It's a highly stylized approach to storytelling, which works best in "Internal," "Watson's Boy," and "By Halves." In each of these pieces, the main character is assigned a ridiculous task. What appears ludicrous initially eventually becomes an intricate spiritual maze of sorts. "The dead rat hangs from a hook on his chest, beneath the sheet that covers him. He will get out of bed. He will draw a picture of the rat. He will flush the rat down the toilet." Through physical and spiritual torture, each character comes to a fuller understanding of himself and his place in the world.

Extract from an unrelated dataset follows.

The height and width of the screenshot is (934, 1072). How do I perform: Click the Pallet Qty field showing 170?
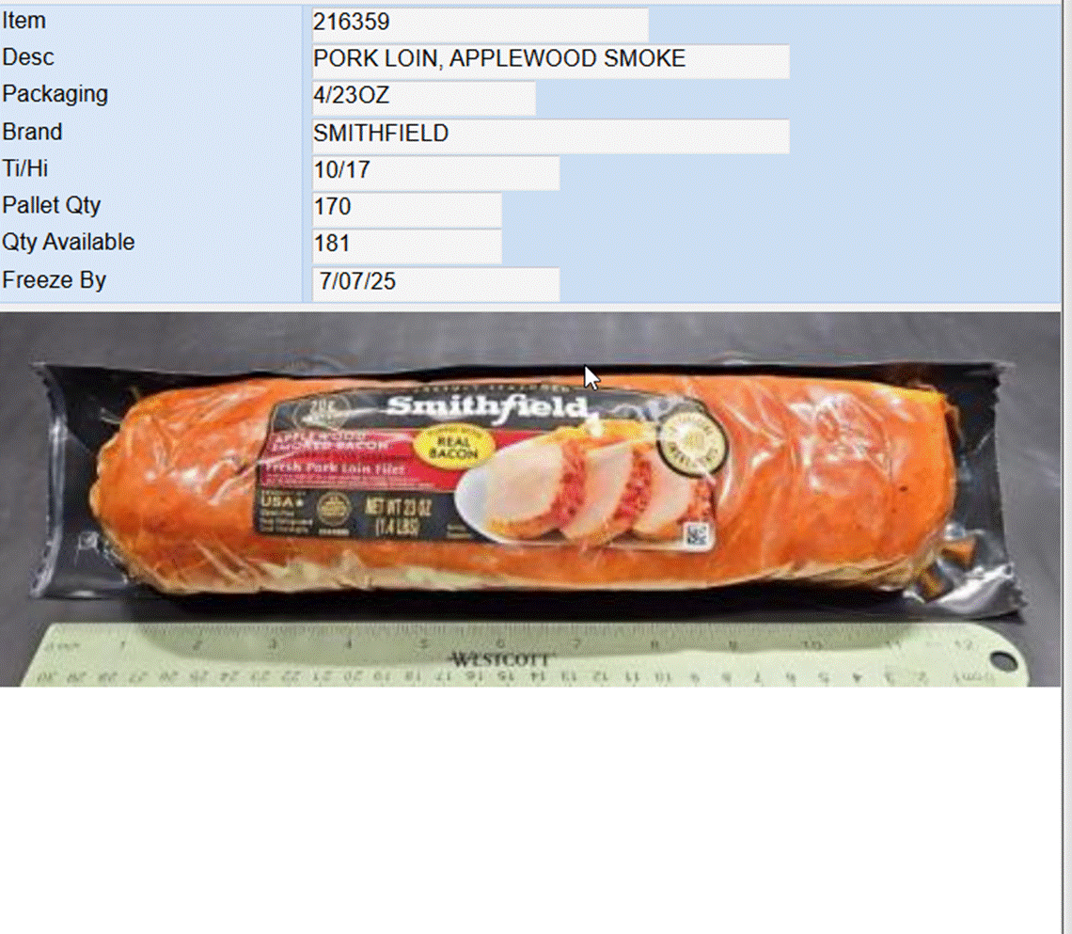point(407,208)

Formerly a professor at Brigham Young University, Evenson was relieved of his responsibilities primarily because his fiction was not deemed appropriate for tender Mormon minds. His work is akin to that of Dennis Cooper, and his repetitive style echoes his former teacher, Gordon Lish. This is not an easy read, but fans of transgressive fiction will find Contagion thought-provoking, splendidly gruesome, and carefully crafted. RITAH PARRISH


LOST AND FOUND

TULSA
by Larry Clark
(Grove Press)
$24.95

Larry Clark ruined a fine reputation with the film Kids--his own. After the shock value wore off and the simpleminded right wing calmed down, the film emerged as basically hack work: more fashion than form, more manipulative than felt. Moreover, Clark had already explored the same themes to far greater effect in two stunning, vanished books of photography, Tulsa and Teenage Lust. Both have long been out of print (except in Japan, where they cost upwards of $240) and have assumed a sort of grail-like status among collectors and photographers. Indeed, libraries nationwide (including Seattle's) have learned the hard way to keep the books locked up, available only under supervision. Now Grove Press has re-issued, in both handsome hardback and an elegant softcover, the greater of the two monographs, Tulsa. We should be somewhat reverent.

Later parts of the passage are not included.